Public schools across the country will soon have access to $500 million in grant funding through the Biden-Harris Action Plan for Building Better School Infrastructure. The funds will be used to improve the health and safety of kids, and could see an influx in job orders for the glass industry.
The program promotes a variety of energy upgrades that will improve the health and safety of the nation’s youth while in, and en route, to the classroom. The country’s 100,000 public K-12 schools received a D-plus report card with respect to infrastructure from the American Society of Civil Engineers in 2021, according to an administration news release. Those conditions have the potential to affect the learning and health of students through air quality, and can even increase the risk of transmitting respiratory infections such as COVID-19.
According to the Environmental Protection Agency (EPA), such issues impact students’ attendance, comfort and performance. A June 2021 report from the Learning Policy Institute and Turnaround for Children also found that students learn best when in safe and comfortable environments. That includes having an adequate amount of natural light throughout the day.
In addition to health concerns, the administration writes that energy consumption is the second-highest operational expense for schools. Public districts spend approximately $8 billion on energy each year, also taking into account that a “significant portion” of that energy is lost through leaky walls and windows.
The program is good news for the glass industry, as daylighting and the installation of energy-efficient windows in schools serves to address concerns for safety, comfortability and energy consumption. President Biden has also set a goal of building a net-zero economy by 2050.
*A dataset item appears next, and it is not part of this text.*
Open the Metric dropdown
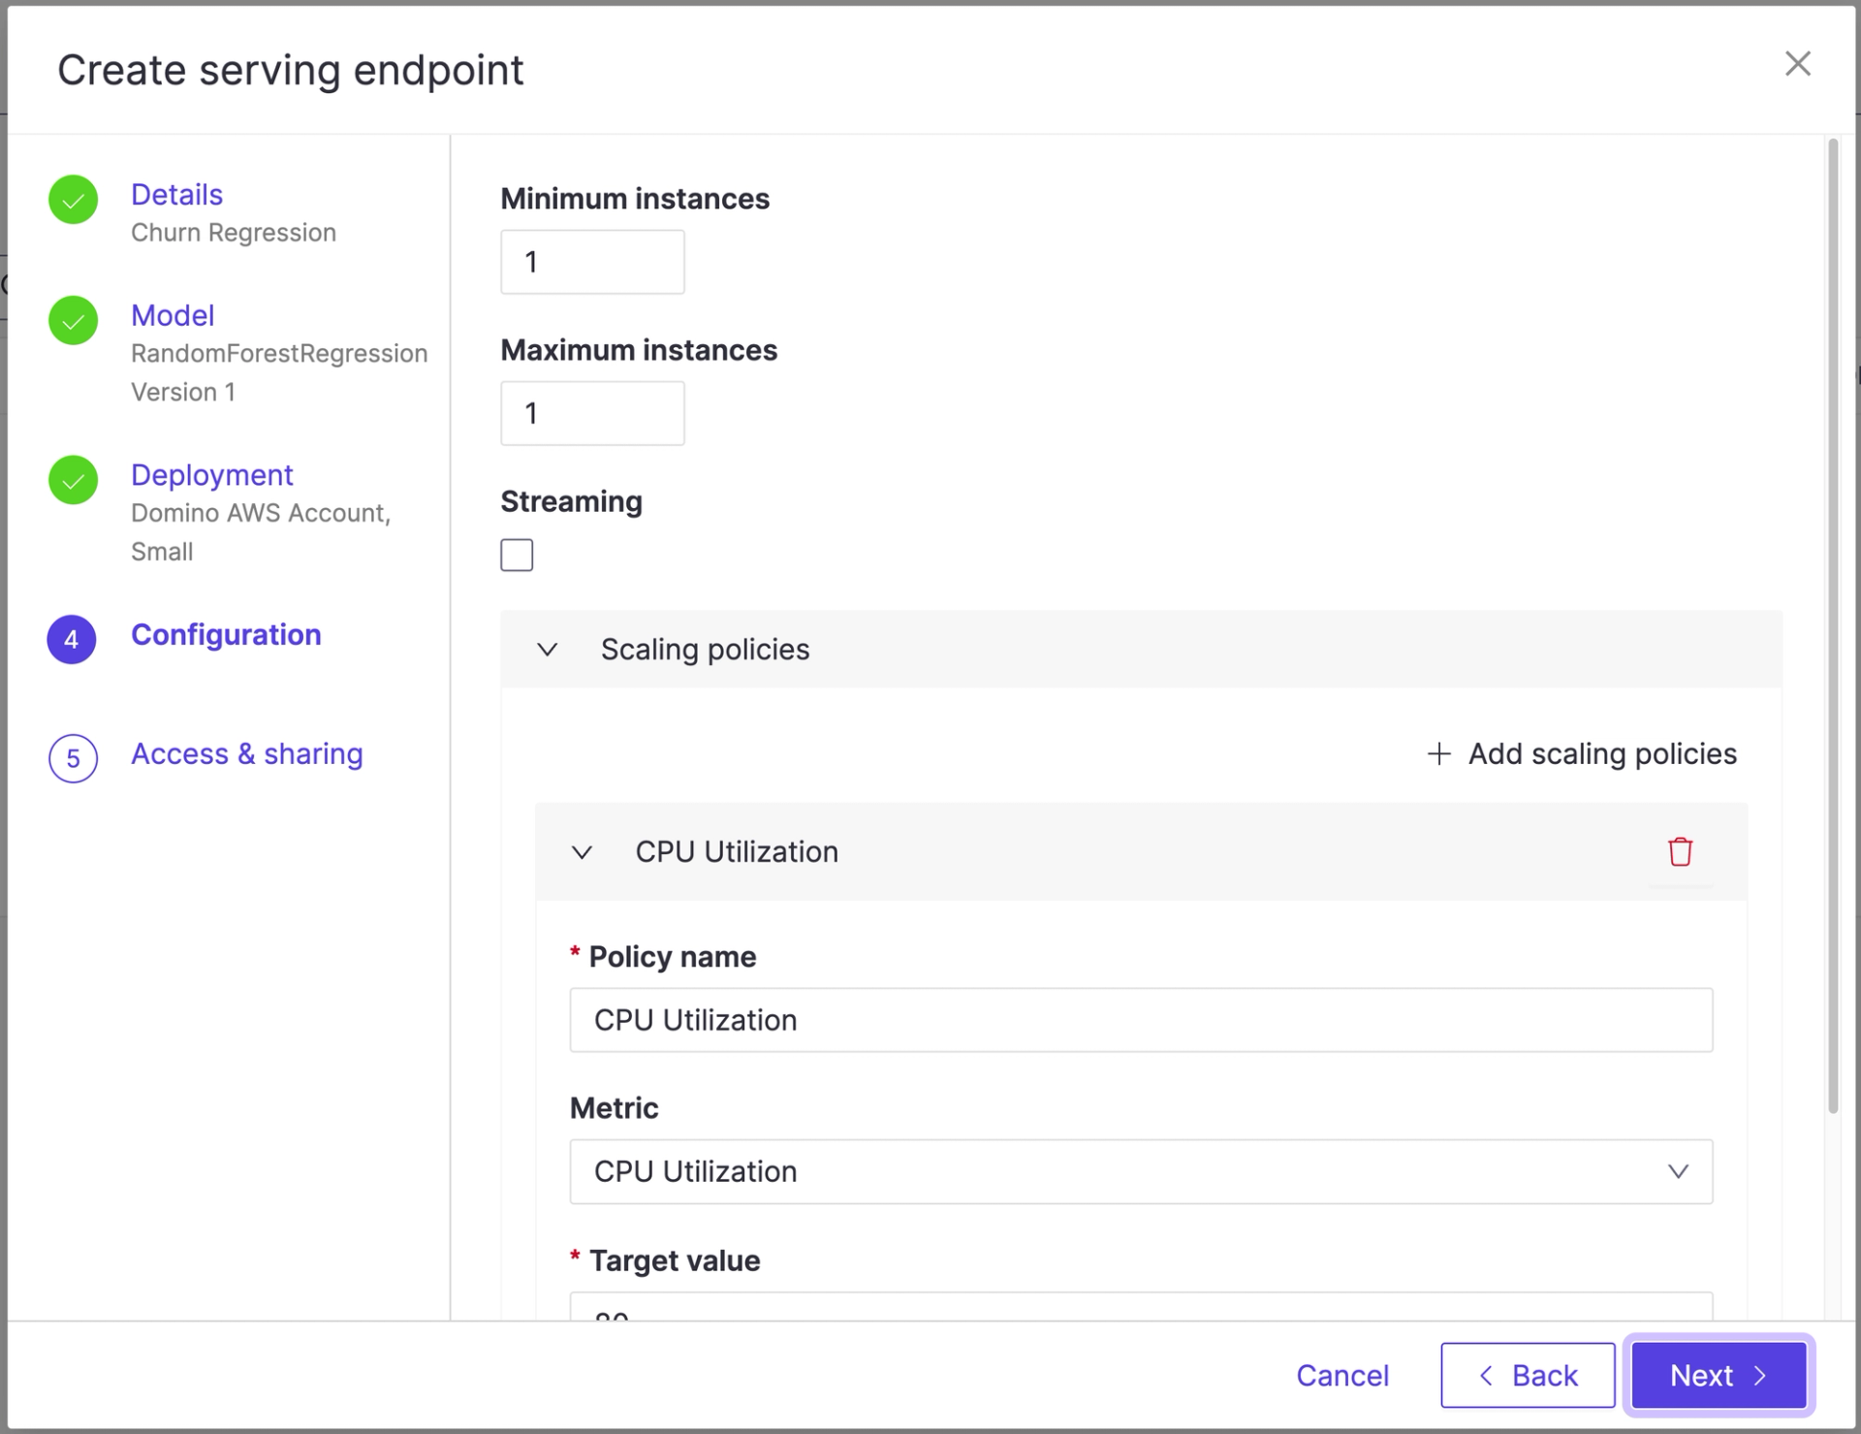Image resolution: width=1861 pixels, height=1434 pixels. pos(1140,1171)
“Today’s highly energy-efficient windows, as well as advances in lighting design, reduce the need for artificial lighting during daylight hours without causing heating or cooling problems,” writes the Department of Energy (DOE).
Eligible are improvements that result in reductions to energy costs. Also eligible are improvements, repairs, renovations and installations to facilities that promote teacher and student health. Installation of additional and energy-efficient windows serves both purposes.
“The projects funded by these grants will improve the quality of the air our students and educators breathe while reducing energy costs and freeing up local funds to invest more in education,” the administration continues. “These grants can support comprehensive energy efficiency audits and building retrofits, HVAC and lighting upgrades, clean energy installation, and more—along with training to help staff maintain these improvements over the long-term.”
The U.S. Department of Energy has also issued a request for information. Responses, which may come from schools, energy service companies, and other institutions and organizations, are due by 5 p.m. May 18.